Atlanta Federal Reserve President Dennis Lockhart has said it would take "significant deterioration" in the U.S. economy for him to not support a rate hike in September, according to the Wall Street Journal.
Gold, an asset that does not earn interest, has taken a hit given rising risks of a U.S. rate hike. The Fed looks intent on lifting rates this year for the first time since 2006 as the U.S. economy strengthens, particularly its labour market.
Spot gold was down 0.2 percent at $1,085.10 an ounce by 0218 GMT. Bullion has stayed largely below $1,100 since breaching that key support level in a late July rout that pulled it to as low as $1,077, its weakest since February 2010.
U.S. gold for delivery in December slipped 0.6 percent to $1,084.70 an ounce.

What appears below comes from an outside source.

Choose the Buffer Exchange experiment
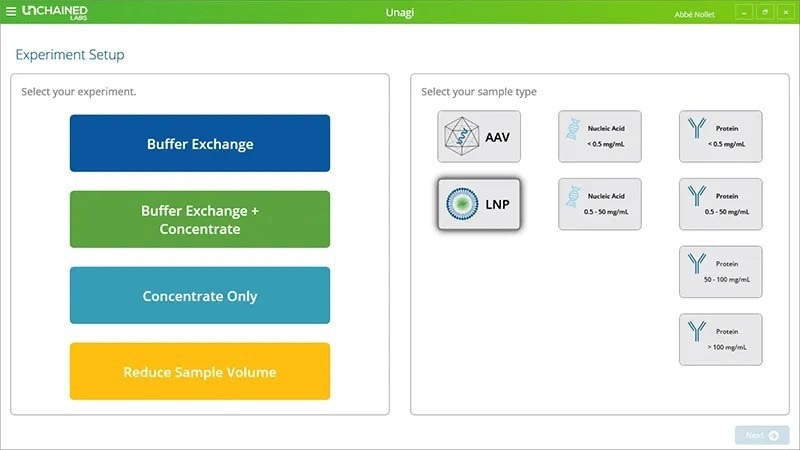The height and width of the screenshot is (450, 800). 200,144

"We suspect that we will see a steady grind lower across most commodity complexes, including gold, largely attributable to the strength of the dollar and poor technicals that will only encourage more funds to further increase their short side exposure," INTL FCStone analyst Edward Meir said.
In fresh evidence of a recovering U.S. economy, new orders for U.S. factory goods rebounded strongly in June on robust demand for transportation equipment and other goods. The dollar index was hovering near a more than three-month peak of 98.218.
Gold may languish below $1,100 as investors wait out Friday's U.S. nonfarm payrolls, said MKS Group dealer Samuel Laughlin.
Bullion could test $1,080 on Wednesday, he said, following Lockhart's comments although some Chinese demand where onshore premium is around $2 an ounce over the global benchmark is providing some support.
Holdings of the SPDR Gold Trust, the world's largest gold-backed exchange-traded fund, dropped further on Tuesday to 21.56 million ounces, the lowest since September 2008.
Spot platinum and palladium wallowed near multi-year lows on a global glut and weak demand from the automotive sector.
Platinum slipped 0.4 percent to $947.50 an ounce, after sinking to $940.50 on Tuesday, its lowest since February 2009. Palladium was steady at $594.05 after hitting $586.33 overnight, its weakest since October 2012.